The charm of this film is that so many scenes operate like comic dances. For instance, there's a scene where the husband (Dick Van Dyke) and the wife (Debbie Reynolds) go through the usual nightly rituals getting ready for bed. While getting undressed and washing up aren't normally as exciting as all that, the scene is one of this film's best. Not a word is spoken; the characters move briskly through the motions, ignoring the other yet all too aware of the other's presence and using whatever subtle means they can to express their dissatisfaction.

A more verbal comic dance involves a scene with bit player Tom Bosley, who introduces Reynolds to an assortment of men and women and children tangled in a series of unending marriages and divorces, yet which operate like a single giant heaving dysfunctional family that can't keep track of itself.
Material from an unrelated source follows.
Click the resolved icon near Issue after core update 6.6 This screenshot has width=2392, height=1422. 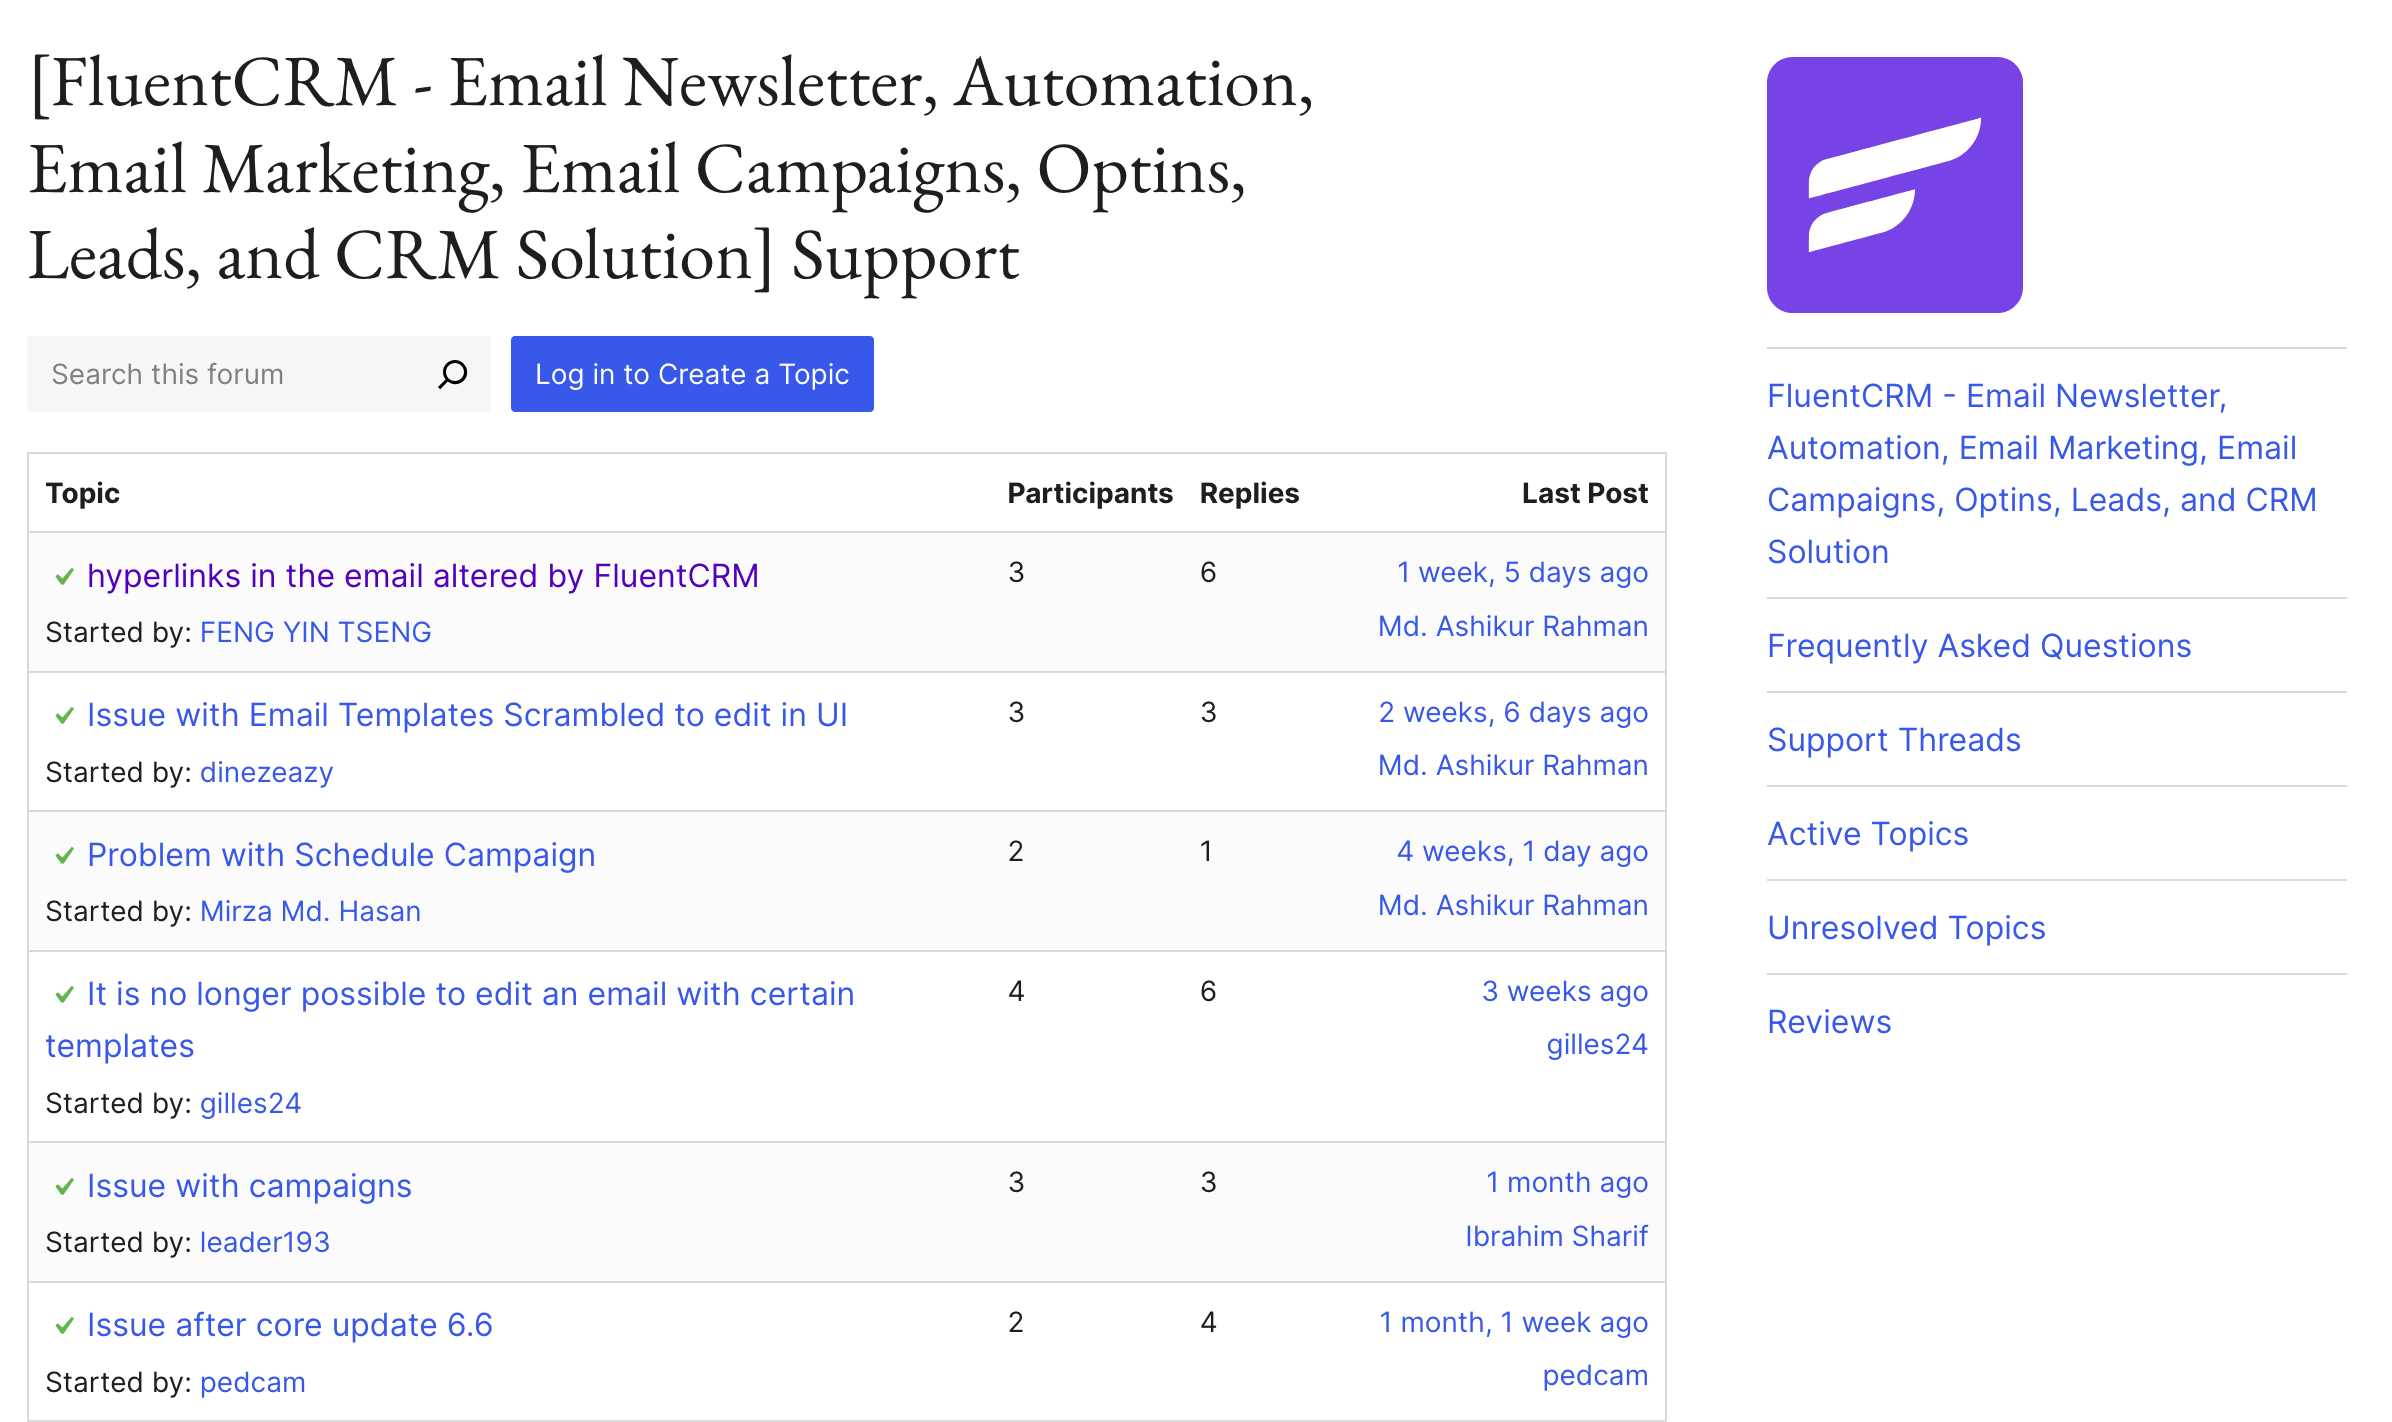[x=64, y=1326]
The script, incidently, is intelligent and insightful. Occasionally, the battle-of-the-sexes dialogue seems very much a product of its time, but a great portion of it is profound advice that the modern world would do well to heed. This is comedy at its blackest, where the humor is irrevocably bound to painful truths about the state of society. Fortunately, this film has a solution, and that allows it to end on an upbeat note.